At about noon on Thursday, the paper published the interview with the anti-ObamaCare quotes, and Cannon’s campaign immediately leaped into action, calling the paper between 1 and 2 p.m. to insist that Cannon had not spoken with the reporter over the phone which they claim was turned off when the reporter called.

The paper then took the story down, rather than just remove the disputed quote.
“Surgically removing quotes is not something that you want to do,” Wilcox tells NRO, explaining the paper’s decision.

On Friday, the paper put a story on its website including quotes from Cannon explaining a very different position on the Affordable Care Act than what was articulated over the phone. That story also includes this in its second paragraph: “Campaign manager Ted Dick said Cannon had not been the person speaking in the call, and that the phone with the number provided to the Gazette had been turned off during the time of the call.”

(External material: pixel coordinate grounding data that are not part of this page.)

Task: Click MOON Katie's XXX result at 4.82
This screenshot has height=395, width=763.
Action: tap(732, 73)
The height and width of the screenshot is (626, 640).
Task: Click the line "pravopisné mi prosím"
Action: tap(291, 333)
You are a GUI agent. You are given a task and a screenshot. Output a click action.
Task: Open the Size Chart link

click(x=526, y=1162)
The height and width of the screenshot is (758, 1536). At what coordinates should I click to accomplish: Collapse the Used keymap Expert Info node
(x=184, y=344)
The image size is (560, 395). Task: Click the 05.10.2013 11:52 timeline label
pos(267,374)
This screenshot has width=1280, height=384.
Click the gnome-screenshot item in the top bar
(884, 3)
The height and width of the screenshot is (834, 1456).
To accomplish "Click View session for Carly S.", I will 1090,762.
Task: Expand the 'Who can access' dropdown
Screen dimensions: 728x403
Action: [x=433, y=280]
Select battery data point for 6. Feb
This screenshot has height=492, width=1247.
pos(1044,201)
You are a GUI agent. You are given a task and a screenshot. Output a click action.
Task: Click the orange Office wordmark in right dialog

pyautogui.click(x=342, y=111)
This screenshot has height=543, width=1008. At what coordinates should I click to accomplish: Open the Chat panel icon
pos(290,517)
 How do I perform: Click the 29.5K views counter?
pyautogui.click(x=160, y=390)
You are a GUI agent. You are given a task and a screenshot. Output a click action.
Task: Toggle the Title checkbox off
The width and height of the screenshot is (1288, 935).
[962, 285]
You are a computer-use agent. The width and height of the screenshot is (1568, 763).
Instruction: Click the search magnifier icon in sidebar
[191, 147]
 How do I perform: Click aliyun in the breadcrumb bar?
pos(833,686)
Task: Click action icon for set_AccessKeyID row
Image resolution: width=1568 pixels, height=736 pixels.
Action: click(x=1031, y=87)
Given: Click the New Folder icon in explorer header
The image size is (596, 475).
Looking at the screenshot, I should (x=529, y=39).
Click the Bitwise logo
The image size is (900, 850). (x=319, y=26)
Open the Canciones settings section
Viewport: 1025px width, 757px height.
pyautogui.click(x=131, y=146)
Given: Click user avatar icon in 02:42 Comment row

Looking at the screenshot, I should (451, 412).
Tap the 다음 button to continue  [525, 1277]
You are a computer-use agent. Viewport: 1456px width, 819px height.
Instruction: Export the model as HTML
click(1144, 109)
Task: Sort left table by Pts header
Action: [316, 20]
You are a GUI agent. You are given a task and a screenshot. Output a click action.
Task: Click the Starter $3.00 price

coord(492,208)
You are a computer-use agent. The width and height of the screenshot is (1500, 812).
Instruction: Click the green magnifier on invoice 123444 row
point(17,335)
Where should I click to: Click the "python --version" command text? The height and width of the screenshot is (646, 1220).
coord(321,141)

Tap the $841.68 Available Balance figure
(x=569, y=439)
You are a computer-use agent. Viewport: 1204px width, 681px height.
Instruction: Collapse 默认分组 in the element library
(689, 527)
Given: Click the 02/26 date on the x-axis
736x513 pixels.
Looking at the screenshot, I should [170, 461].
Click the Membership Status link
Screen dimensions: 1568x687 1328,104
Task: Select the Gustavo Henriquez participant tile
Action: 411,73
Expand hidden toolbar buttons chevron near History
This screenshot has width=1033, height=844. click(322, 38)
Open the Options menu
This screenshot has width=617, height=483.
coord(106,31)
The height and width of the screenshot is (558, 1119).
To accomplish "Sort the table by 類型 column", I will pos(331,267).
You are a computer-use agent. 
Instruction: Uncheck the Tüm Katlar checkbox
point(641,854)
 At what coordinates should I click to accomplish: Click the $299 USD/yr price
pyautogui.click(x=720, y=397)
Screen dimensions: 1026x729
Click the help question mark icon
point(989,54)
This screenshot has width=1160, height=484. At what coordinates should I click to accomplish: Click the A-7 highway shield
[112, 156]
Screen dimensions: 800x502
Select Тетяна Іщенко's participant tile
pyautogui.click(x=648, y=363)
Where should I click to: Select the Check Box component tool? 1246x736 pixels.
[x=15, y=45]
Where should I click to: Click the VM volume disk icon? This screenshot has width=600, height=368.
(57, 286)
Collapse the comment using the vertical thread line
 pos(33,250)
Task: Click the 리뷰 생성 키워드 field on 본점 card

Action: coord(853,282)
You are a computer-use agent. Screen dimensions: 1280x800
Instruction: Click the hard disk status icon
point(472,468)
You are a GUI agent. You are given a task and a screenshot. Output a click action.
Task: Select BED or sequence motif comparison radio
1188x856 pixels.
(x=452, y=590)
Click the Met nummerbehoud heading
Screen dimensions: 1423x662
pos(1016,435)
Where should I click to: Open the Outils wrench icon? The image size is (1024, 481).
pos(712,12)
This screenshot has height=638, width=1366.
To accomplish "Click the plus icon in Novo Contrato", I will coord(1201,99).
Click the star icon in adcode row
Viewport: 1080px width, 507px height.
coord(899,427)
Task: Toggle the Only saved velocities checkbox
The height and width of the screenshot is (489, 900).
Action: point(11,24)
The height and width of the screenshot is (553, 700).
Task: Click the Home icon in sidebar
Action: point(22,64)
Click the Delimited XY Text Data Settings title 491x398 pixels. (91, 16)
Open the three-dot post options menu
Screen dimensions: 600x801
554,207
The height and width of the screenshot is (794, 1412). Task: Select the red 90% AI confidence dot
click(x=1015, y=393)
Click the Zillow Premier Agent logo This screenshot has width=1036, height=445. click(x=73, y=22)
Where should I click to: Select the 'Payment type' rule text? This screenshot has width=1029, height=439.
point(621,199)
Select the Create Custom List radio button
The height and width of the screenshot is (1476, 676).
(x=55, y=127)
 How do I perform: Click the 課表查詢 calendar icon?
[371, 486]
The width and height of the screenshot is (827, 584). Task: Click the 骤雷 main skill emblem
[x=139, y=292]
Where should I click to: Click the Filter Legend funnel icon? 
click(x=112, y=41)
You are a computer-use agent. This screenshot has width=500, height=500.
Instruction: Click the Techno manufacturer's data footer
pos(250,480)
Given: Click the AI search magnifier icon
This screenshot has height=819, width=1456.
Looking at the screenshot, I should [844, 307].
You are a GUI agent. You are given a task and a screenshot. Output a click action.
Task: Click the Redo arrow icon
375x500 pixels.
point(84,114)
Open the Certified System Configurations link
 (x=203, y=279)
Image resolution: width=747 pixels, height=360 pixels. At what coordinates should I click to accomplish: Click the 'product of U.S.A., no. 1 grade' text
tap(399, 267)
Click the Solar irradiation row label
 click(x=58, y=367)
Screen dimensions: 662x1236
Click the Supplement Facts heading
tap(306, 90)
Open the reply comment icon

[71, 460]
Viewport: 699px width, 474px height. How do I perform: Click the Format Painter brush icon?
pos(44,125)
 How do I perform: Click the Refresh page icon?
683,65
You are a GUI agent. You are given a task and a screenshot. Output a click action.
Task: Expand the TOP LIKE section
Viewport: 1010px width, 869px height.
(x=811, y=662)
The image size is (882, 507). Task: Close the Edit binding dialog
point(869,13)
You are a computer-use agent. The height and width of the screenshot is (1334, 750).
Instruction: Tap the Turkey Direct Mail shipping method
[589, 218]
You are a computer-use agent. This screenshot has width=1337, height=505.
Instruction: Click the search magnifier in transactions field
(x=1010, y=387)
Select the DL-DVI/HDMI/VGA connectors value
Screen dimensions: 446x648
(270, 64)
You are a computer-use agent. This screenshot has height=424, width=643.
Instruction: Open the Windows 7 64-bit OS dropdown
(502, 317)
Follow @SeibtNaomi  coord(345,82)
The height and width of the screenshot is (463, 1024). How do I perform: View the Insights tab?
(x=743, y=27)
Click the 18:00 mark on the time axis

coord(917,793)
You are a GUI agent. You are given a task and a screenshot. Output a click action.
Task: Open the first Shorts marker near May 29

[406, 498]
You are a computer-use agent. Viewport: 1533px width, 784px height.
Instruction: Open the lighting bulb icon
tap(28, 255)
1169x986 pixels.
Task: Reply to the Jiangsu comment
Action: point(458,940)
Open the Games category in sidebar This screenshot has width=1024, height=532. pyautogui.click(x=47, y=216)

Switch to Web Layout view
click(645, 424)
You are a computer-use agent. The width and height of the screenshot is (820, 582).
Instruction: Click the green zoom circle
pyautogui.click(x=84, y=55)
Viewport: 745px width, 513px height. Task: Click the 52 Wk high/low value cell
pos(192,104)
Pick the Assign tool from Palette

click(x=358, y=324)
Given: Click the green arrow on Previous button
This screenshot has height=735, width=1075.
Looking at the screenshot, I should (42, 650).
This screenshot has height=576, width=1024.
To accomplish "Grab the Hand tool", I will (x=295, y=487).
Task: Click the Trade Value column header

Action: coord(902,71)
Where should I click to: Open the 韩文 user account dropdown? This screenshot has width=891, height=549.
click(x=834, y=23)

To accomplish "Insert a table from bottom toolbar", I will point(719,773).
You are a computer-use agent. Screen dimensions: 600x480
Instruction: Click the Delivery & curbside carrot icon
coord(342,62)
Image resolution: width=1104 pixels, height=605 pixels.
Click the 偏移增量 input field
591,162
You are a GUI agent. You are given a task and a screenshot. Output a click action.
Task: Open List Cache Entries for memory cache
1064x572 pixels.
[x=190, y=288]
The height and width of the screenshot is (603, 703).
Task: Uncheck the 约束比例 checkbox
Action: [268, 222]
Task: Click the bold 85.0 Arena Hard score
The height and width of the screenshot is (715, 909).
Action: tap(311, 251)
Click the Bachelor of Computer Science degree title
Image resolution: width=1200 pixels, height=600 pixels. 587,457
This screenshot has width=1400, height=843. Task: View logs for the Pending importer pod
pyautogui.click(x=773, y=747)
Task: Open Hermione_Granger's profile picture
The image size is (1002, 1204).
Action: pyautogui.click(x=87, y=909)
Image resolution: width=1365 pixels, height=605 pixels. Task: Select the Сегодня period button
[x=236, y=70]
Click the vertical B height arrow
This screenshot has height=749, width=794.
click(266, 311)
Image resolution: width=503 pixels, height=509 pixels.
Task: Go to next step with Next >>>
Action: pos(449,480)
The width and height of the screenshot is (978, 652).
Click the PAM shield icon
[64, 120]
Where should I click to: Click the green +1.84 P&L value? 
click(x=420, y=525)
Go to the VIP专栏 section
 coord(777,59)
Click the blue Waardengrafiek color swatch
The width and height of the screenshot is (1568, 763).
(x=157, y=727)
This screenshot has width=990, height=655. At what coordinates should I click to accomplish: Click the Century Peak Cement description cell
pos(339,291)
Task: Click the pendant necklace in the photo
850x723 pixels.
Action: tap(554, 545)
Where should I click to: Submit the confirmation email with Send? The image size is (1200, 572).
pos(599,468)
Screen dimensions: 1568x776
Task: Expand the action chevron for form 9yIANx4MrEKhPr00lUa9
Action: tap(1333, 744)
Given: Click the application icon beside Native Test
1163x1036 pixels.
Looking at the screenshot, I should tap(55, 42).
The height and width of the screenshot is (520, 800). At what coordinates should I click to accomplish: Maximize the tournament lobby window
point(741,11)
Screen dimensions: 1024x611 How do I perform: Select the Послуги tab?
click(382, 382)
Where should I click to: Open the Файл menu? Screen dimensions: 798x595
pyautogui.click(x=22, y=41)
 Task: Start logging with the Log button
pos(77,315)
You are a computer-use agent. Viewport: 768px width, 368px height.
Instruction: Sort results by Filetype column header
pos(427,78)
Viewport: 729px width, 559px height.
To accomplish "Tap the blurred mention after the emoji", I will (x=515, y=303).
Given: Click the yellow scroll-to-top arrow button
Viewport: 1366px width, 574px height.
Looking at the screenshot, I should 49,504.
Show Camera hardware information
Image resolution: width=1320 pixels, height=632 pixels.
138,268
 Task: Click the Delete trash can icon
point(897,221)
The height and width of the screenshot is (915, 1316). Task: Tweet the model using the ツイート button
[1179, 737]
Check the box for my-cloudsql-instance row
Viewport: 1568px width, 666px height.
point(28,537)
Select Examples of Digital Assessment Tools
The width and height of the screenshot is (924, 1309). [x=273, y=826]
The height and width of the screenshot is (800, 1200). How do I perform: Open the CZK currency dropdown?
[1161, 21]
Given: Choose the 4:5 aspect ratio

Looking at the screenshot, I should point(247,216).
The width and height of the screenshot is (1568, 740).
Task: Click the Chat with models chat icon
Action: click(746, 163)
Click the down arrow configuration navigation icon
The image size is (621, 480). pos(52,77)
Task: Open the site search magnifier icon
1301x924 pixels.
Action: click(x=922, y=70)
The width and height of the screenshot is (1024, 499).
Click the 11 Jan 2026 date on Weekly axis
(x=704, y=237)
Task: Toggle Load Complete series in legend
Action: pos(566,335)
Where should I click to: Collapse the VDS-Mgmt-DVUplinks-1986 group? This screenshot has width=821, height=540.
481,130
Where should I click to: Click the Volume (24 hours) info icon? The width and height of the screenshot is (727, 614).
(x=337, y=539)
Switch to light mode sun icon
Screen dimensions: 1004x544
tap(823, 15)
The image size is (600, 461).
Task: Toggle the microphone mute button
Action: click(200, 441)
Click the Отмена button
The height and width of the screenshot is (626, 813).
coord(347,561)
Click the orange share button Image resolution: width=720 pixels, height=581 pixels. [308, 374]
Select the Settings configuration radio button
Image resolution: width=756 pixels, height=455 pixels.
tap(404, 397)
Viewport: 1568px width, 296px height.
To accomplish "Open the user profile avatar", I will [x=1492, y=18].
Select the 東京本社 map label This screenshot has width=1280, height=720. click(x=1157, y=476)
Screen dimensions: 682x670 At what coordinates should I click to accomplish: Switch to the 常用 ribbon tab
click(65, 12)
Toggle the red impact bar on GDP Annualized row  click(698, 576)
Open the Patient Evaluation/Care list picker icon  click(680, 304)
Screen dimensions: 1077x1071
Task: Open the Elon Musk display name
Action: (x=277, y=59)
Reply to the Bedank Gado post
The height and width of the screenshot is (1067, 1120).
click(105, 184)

So this is either a case of a Democrat campaign engaging in damage control (aka lying) after a candidate made  unguarded and inconvenient comments, or as Woodruff surmises, “there is a mysterious Cannon impersonator floating around northern Michigan, answering his cell phone and planting false quotes about him that would be politically damaging.”

That’s a serious and shocking offense, if true.  Maybe the NSA can look into it.